Starting at the line that contains "[Manage notifications] (81, 2565)", write out each line exactly through the last one in the material below, and nothing more; omit all pictures.
── SOURCE DATA
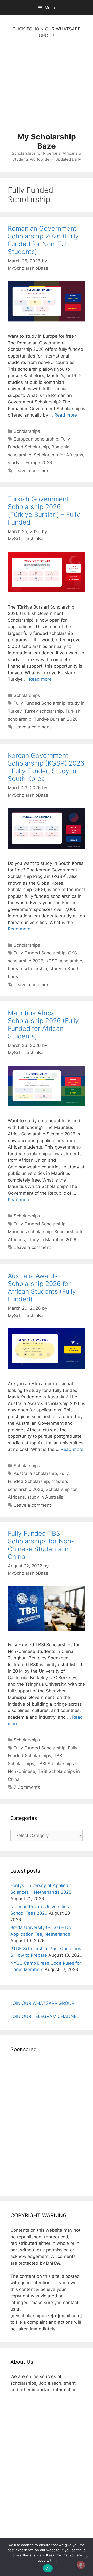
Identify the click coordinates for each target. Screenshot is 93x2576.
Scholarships (27, 431)
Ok (47, 2568)
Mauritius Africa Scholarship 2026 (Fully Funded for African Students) (43, 1024)
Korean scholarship (27, 968)
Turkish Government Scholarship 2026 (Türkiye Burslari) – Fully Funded (44, 510)
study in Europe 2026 (30, 462)
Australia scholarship (35, 1473)
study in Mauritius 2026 (51, 1239)
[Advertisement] (46, 88)
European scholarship (36, 439)
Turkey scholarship (43, 711)
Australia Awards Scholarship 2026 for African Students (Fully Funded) (42, 1287)
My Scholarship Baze (46, 141)
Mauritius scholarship (30, 1231)
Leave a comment (32, 470)
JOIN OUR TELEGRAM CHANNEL (44, 2016)
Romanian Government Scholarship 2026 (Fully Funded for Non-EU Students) (43, 240)
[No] (86, 2557)
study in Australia (45, 1497)
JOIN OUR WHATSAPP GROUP (42, 2003)
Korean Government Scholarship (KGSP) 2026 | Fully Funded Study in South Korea (46, 767)
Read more (65, 415)
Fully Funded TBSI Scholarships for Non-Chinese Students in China (41, 1545)
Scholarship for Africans (58, 455)
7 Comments (27, 1787)
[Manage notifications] (81, 2565)
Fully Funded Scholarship (39, 703)
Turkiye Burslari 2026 (56, 719)
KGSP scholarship (64, 960)
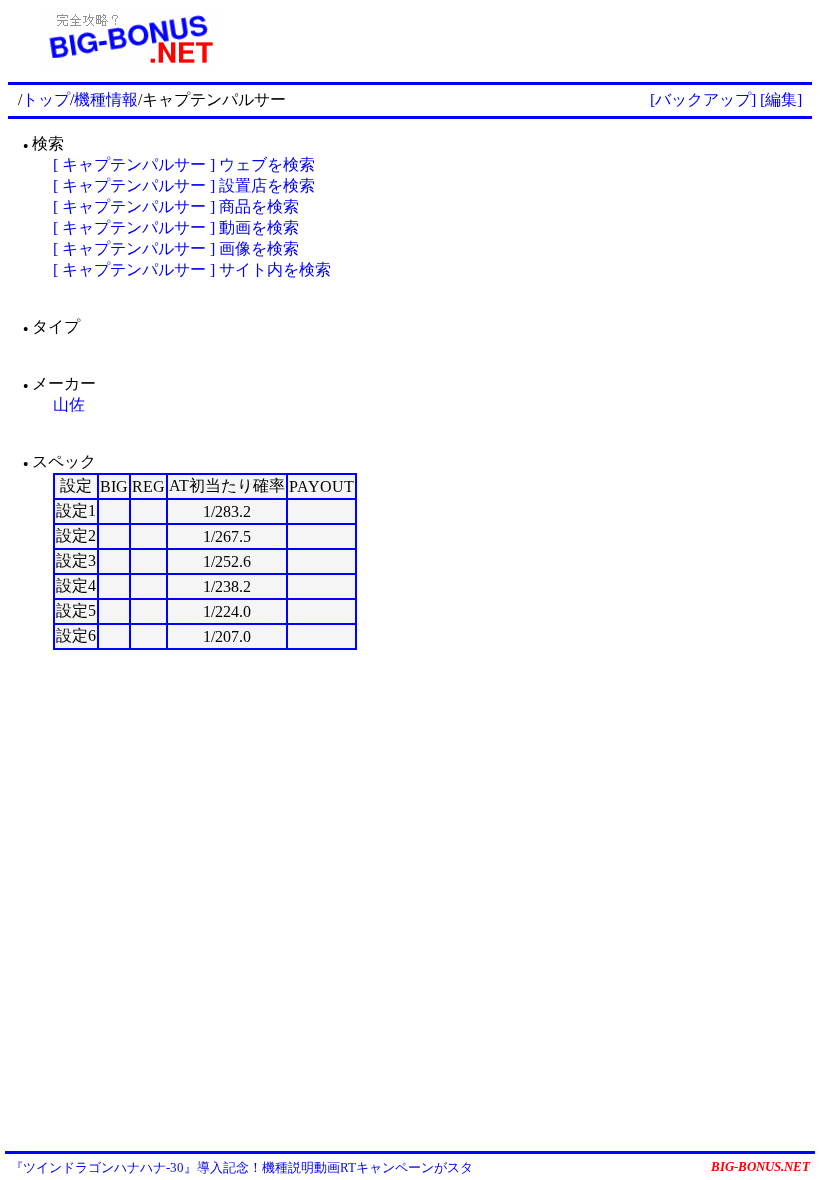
────
▶ SOLUTION BELOW
[Manage notifications] (81, 2565)
Fully Funded Scholarship (39, 703)
Turkiye Burslari 2026 (56, 719)
KGSP scholarship (64, 960)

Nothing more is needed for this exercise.